World Maritime News

WMNF 2020/03/19


19 March 2020

Cashflow critical to liner shipping carriers

Container carriers’ liftings and incomes have been dented by the coronavirus-led production collapse in China and the equipment shortages caused by the massive blank sailings have already affected exports in the US and Europe. But more importantly, concerns are mounting regarding their future appetite for imports amid soaring infections in those regions. Some smaller carriers on intra-Asia trade will face “financial survival withing next couple of months”, SeaIntelligence prospects. It is estimated that 544 out of some 1,300 box-ships on this trade had experienced service suspensions of 7 to 30 days since January 25. Unless they have governmental help, they will be forced to sell ships, subsidiaries or even their entire business.

Read more: Lloyd’s List

Asia-US container spot rates jump as imports from China surge

China in recent weeks has significantly slowed the spread of the coronavirus and production is steadily returning to normal. As a result, an 18% increase in container spot rates in Week 11 from Asia to the US West Coast and an 9% bump to the East Coast, gave cargo owners a taste of the tighter slot capacity and higher rates. They are likely to see in the coming weeks an expected surge in imports from China. However, NVO consultant Jon Monroe does not anticipate that production will return to full capacity, nor does he see a true peak-season surge this summer as in past years. Though production in China is increasing, demand in the US is poised to weaken as federal, state, and local authorities call for the closure of schools, cancellation of sporting events, concerts and a ban on large gatherings of people.

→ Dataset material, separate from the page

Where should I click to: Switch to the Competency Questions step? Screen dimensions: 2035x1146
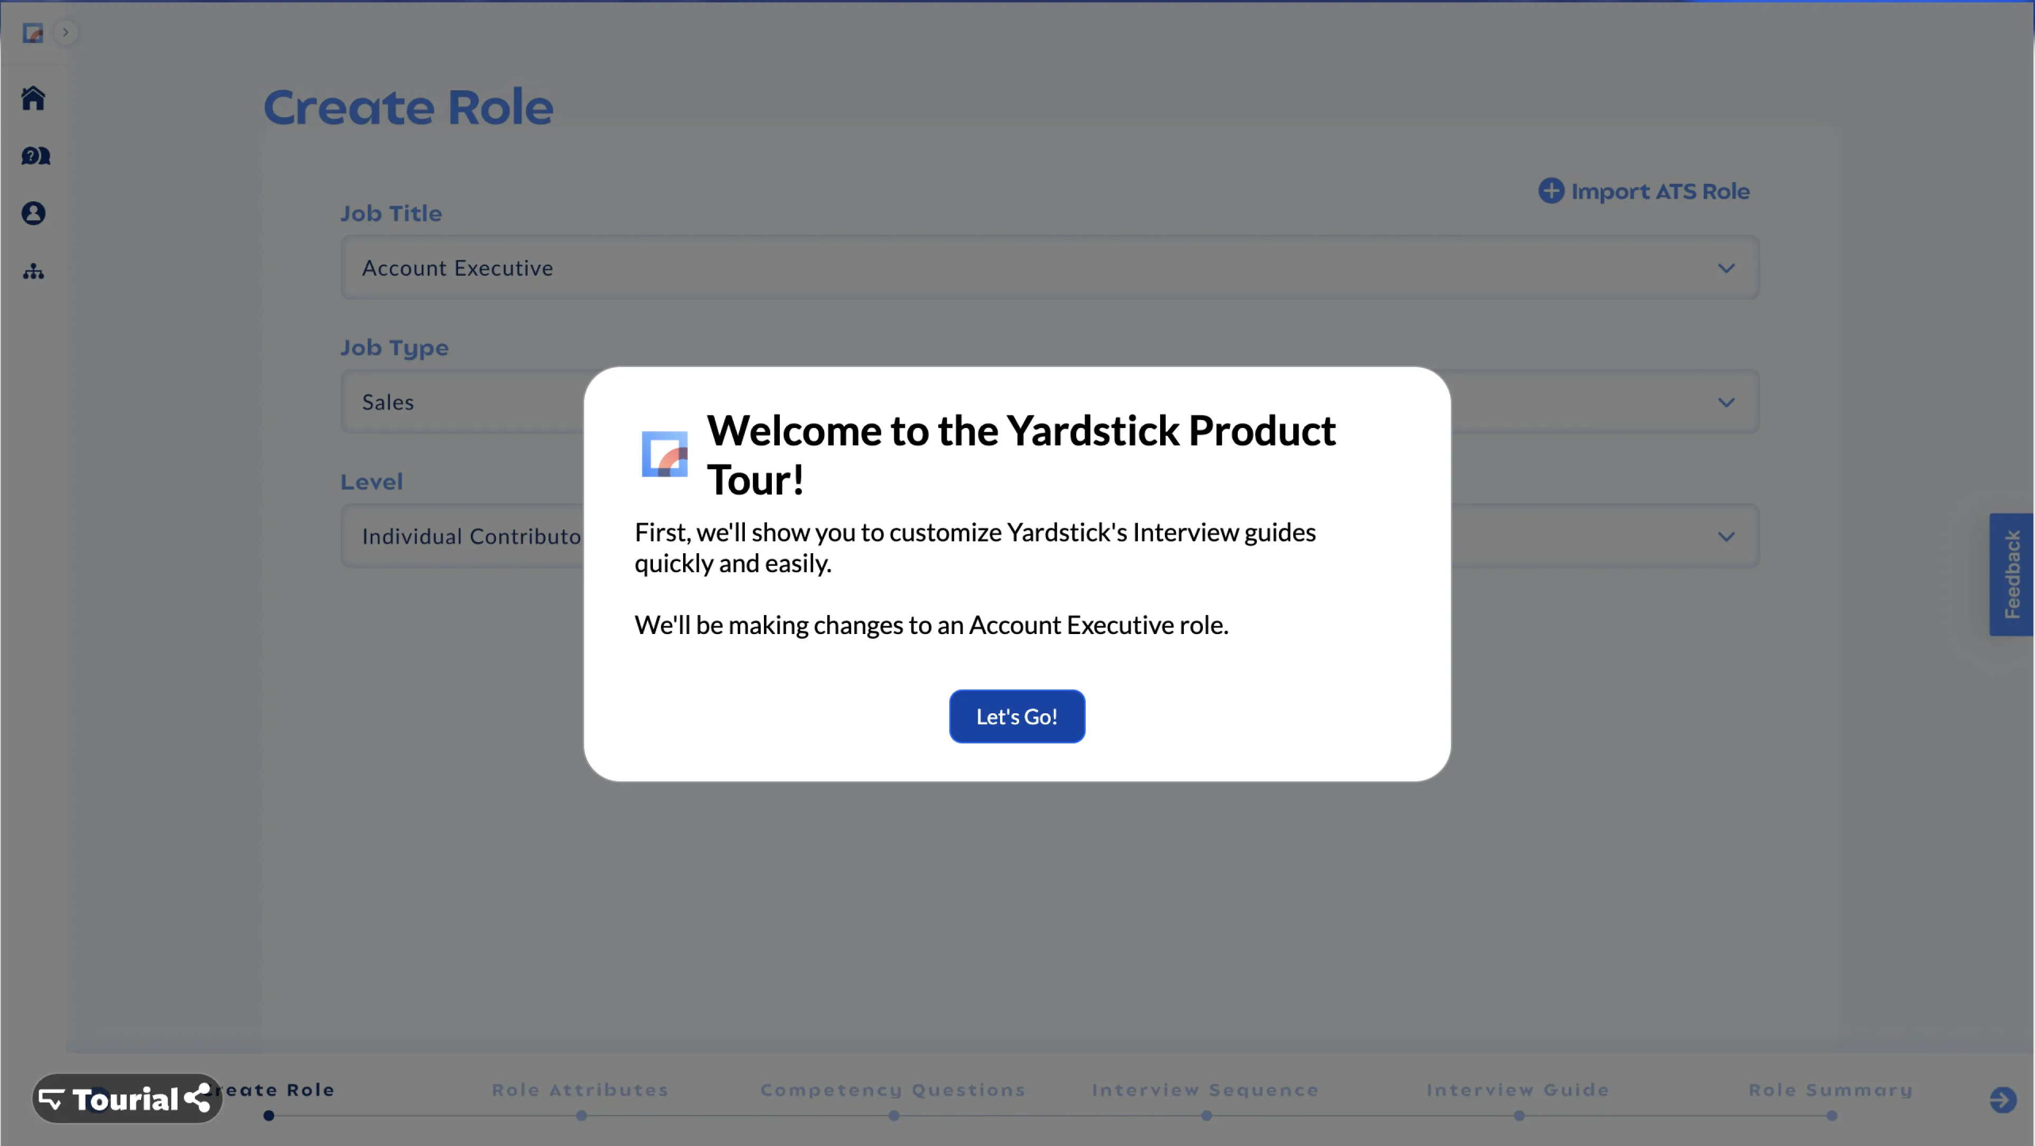[893, 1090]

Read more: JOC | Lloyd’s List

UAE bans MSC boxship for a year over sulphur cap violations

The United Arab Emirates has prohibited an MSC boxship from operating in the country’s waters for a year in connection with violations linked to the 0.5% sulphur cap. The UAE Federal Transport Authority said it had banned the “MSV Joanna” (Panama flag, built 2006, 9,178 teu) for carrying non-compliant fuel oil and not following orders from local port authorities. The vessel does not have appeared to have scrubbers on board.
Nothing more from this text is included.